英政府は13日に公表した今後の外交方針を包括的にまとめた最新の「統合レビュー(IR)」で、中国を世界秩序に対する「時代を定義付ける挑戦」との認識を示したものの、「脅威」とは位置付けなかった。また、英国の安全保障はウクライナ戦争の結果次第との見解も示した。 写真は2022年11月、ラトビアで実施された北大西洋条約機構(NATO)の軍事演習に参加する英軍(2023年 ロイター/Ints Kalnins)

英、中国を世界秩序に対する「挑戦」と認識 中ロ連携強化を警戒

[サンディエゴ 13日 ロイター] – 英政府は13日に公表した今後の外交方針を包括的にまとめた最新の「統合レビュー(IR)」で、中国を世界秩序に対する「時代を定義付ける挑戦」との認識を示したものの、「脅威」とは位置付けなかった。また、英国の安全保障はウクライナ戦争の結果次第との見解も示した。

英政府は2021年に初めて統合レビューを公表した際、中国を「体系的な競争相手」と表現。今回の報告書では、中国のロシアとの連携強化のほか、ロシアがウクライナ全面侵攻開始後にイランとの連携を強めていることについて警告した。

スナク首相は報告書の序文で「地政学的変化のペース、およびこれが英国と英国民に及ぼす影響の大きさを21年に完全に予見できなかった」とし、「それ以降、ロシアによるウクライナに対する違法な侵攻、エネルギーと食料供給の兵器としての利用、無責任な核のレトリックが、南シナ海と台湾海峡での中国の一段と攻撃的な姿勢と相まって、危険性、無秩序、分断で定義される世界が作り出される恐れがある」と警告した。

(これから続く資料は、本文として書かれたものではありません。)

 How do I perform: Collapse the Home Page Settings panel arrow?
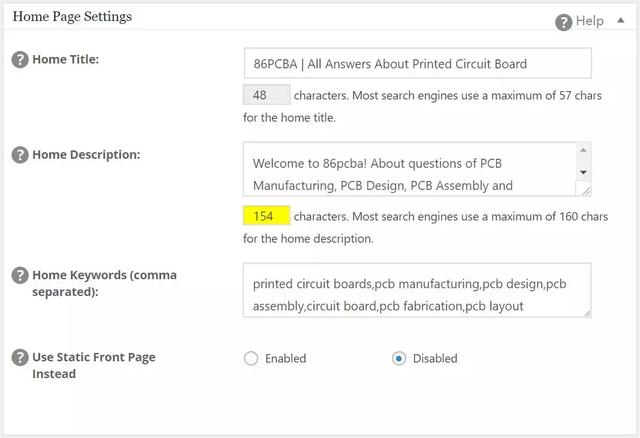pyautogui.click(x=621, y=20)
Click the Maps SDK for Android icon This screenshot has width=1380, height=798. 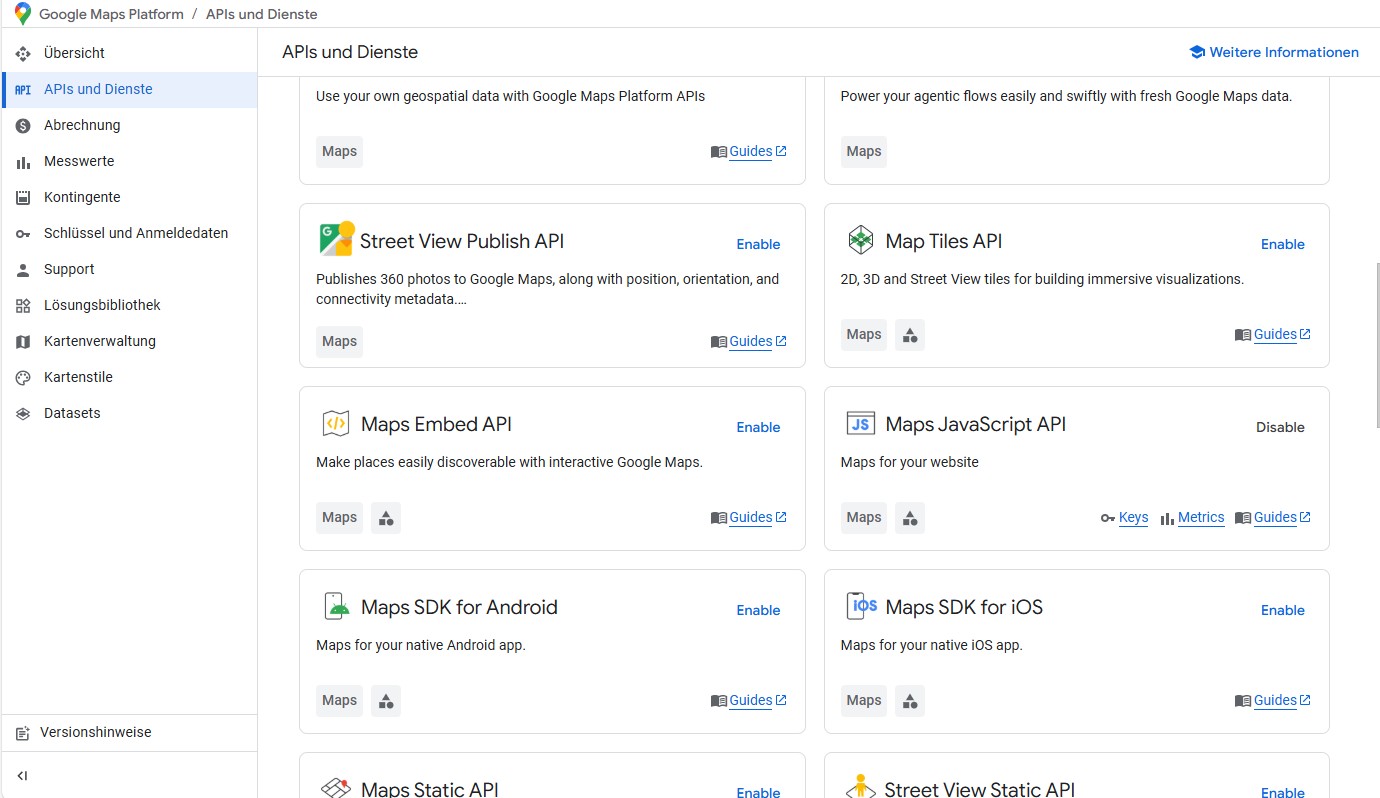click(336, 607)
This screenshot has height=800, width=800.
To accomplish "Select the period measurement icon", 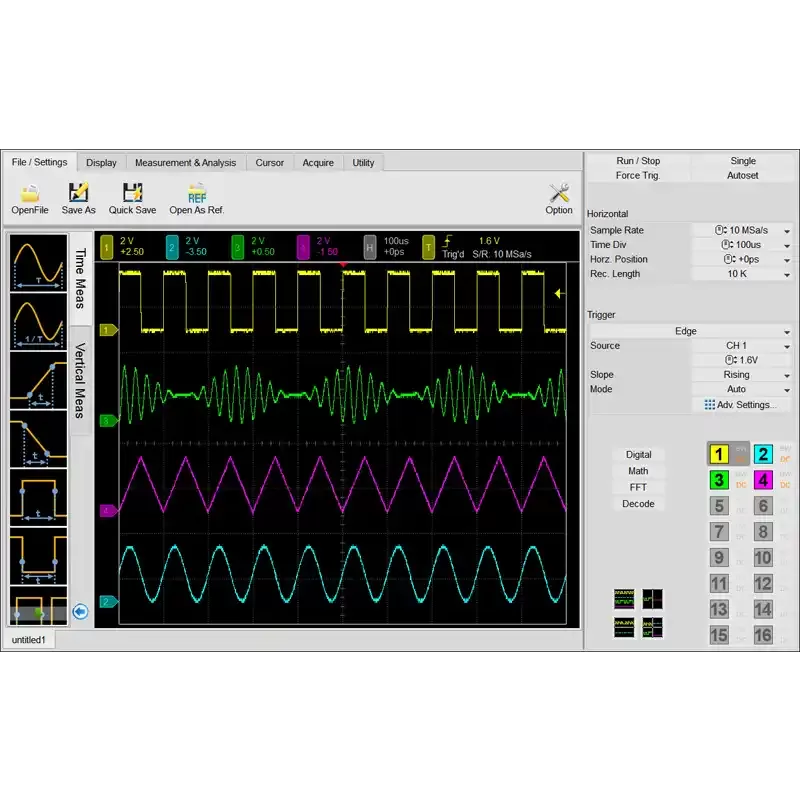I will (x=38, y=264).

訪米中のスナク首相は13日、スカイニュースに対し「中国がわれわれの世界秩序に対する体系的な課題であり、われわれとは根本的に異なる価値を有する国であり、ここ数年間の中国の振る舞いに懸念があることは明らかだ」と述べた。

クレバリー外相は議会で、中国は「ほとんど全ての世界的な問題に関係している」と指摘。「中国共産党が台湾海峡の緊張を煽るなど、軍事的、経済的に一段と攻撃的になっていることを看過することはできない」と述べた。

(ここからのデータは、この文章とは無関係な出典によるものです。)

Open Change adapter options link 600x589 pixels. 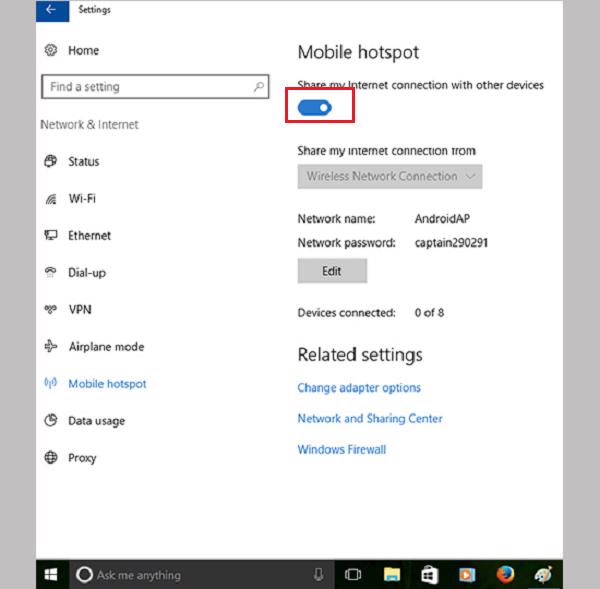(359, 388)
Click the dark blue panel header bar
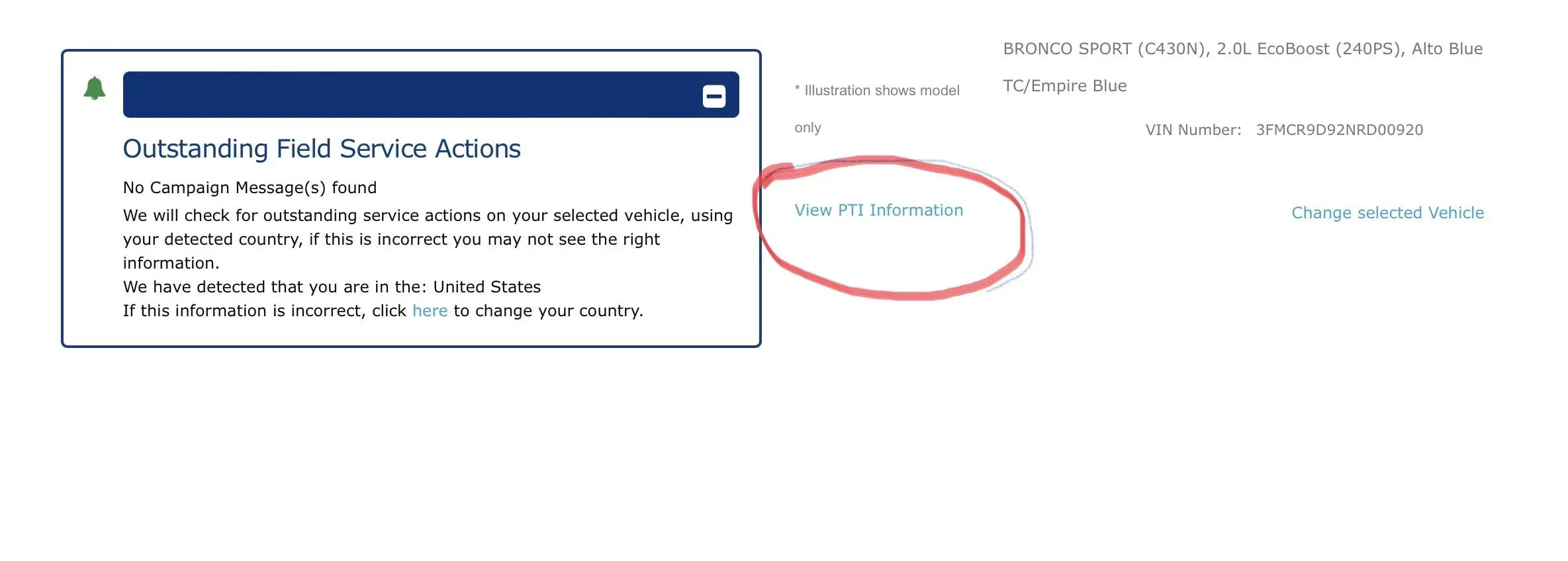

報告書は「中国共産党率いる中国は、政府の政策や英国民の日常生活のほとんど全ての分野に影響を及ぼす、時代を定義付ける体系的な課題になっている」と指摘。「巨額の新規投資による急速かつ不透明な軍事的近代化を進め、領有権を巡る問題がある南シナ海の島を軍事化し、台湾を巡る目的を達成するための武力行使を放棄することを拒否している」と警告した。

その上で、中国との協力と理解を深める方針には変わりはないとしながらも、「中国が国外で権威主義や自己主張を強める傾向が続けば、一段と難しくなる」とした。

ロシアについては、依然として最も深刻な脅威であり続けていると指摘。「われわれの集団安全保障はウクライナ戦争の結果と本質的に結びついている」とし、「中国はロシアとのパートナーシップを深め、ロシアはウクライナ侵攻をきっかけにイランとの協力関係を深めている。この2つの動きは特に懸念される」とした。

英政府は、スナク首相が米カリフォルニア州サンディエゴで米国のバイデン大統領、およびオーストラリアのアルバニージー首相と安全保障の枠組み「AUKUS(オーカス)」を巡る協議を行うのに合わせ統合レビューを公表した。